• _MATERIAL_:
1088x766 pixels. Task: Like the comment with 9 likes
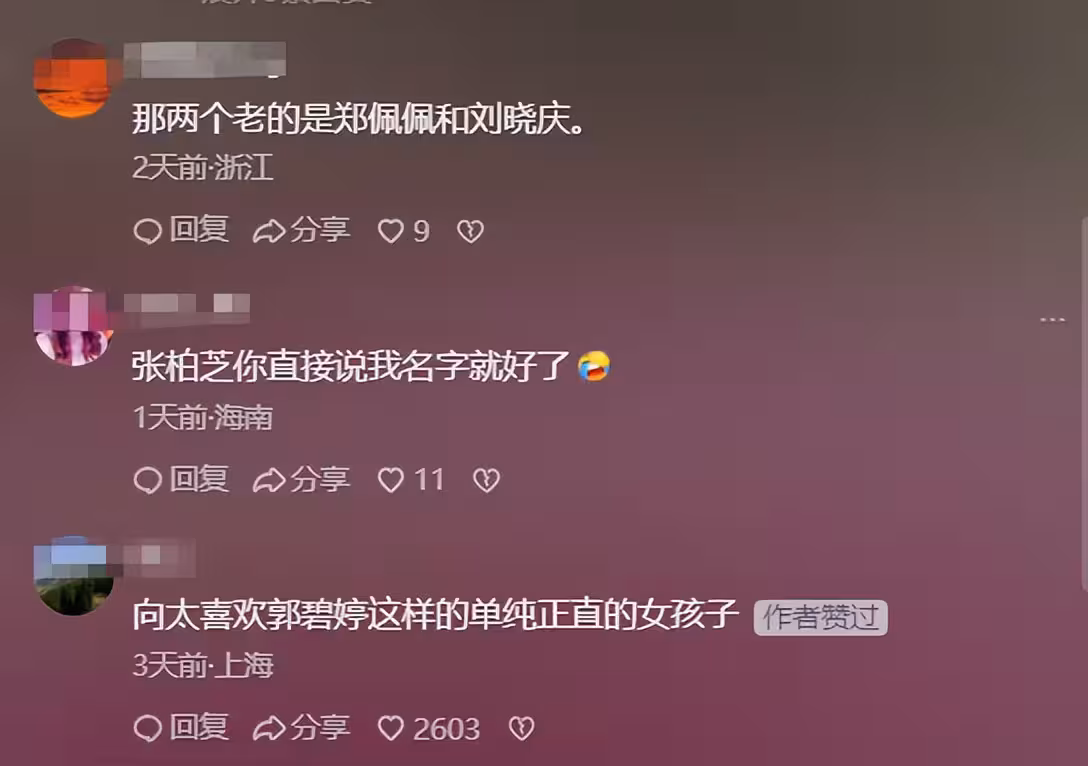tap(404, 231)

--

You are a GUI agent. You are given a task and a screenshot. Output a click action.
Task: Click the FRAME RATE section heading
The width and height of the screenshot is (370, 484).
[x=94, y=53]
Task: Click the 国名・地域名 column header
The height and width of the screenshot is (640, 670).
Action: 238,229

--

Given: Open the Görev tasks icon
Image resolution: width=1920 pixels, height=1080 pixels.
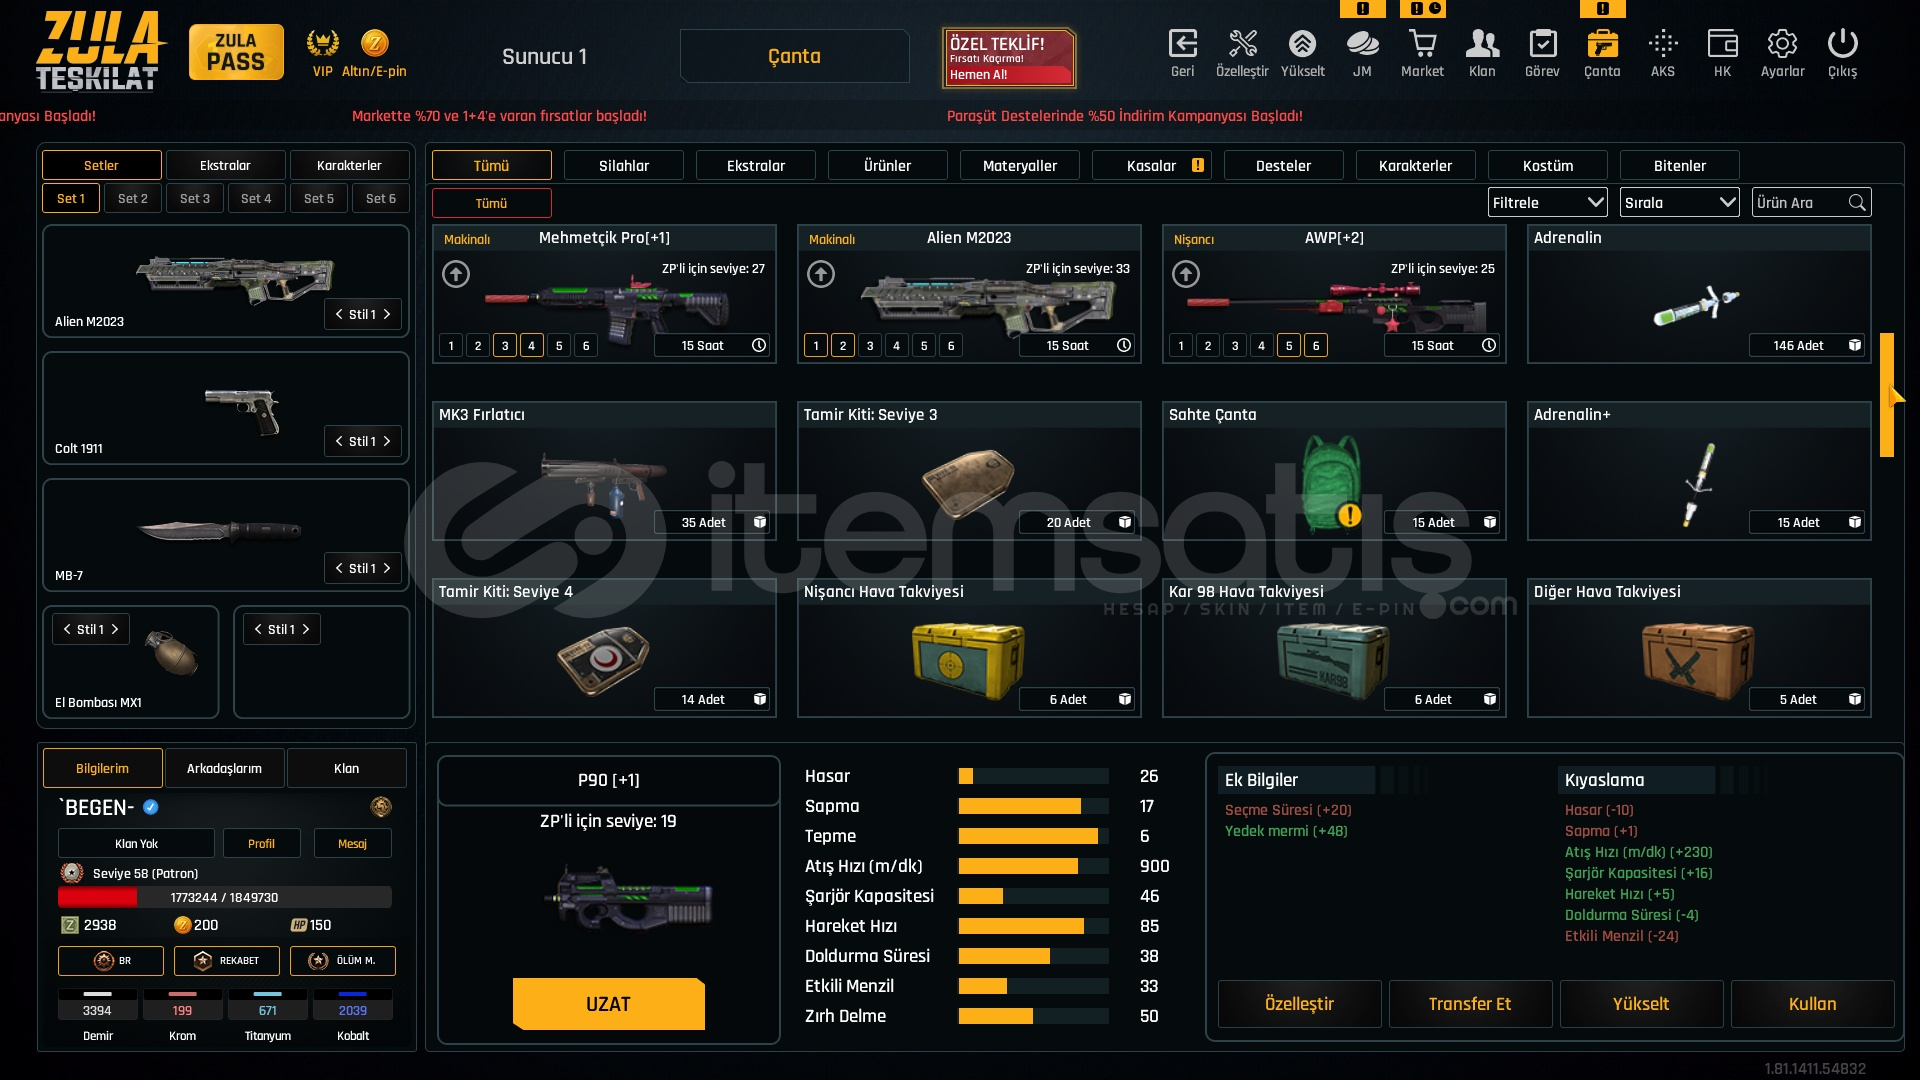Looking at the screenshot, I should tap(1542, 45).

• _OBJECTIVE_:
Pick out every line in the listing above that contains the string "pixels". Case counts.

• _TASK OUTPUT_:
1088x766 pixels. Task: Like the comment with 9 likes
Image resolution: width=1920 pixels, height=1080 pixels.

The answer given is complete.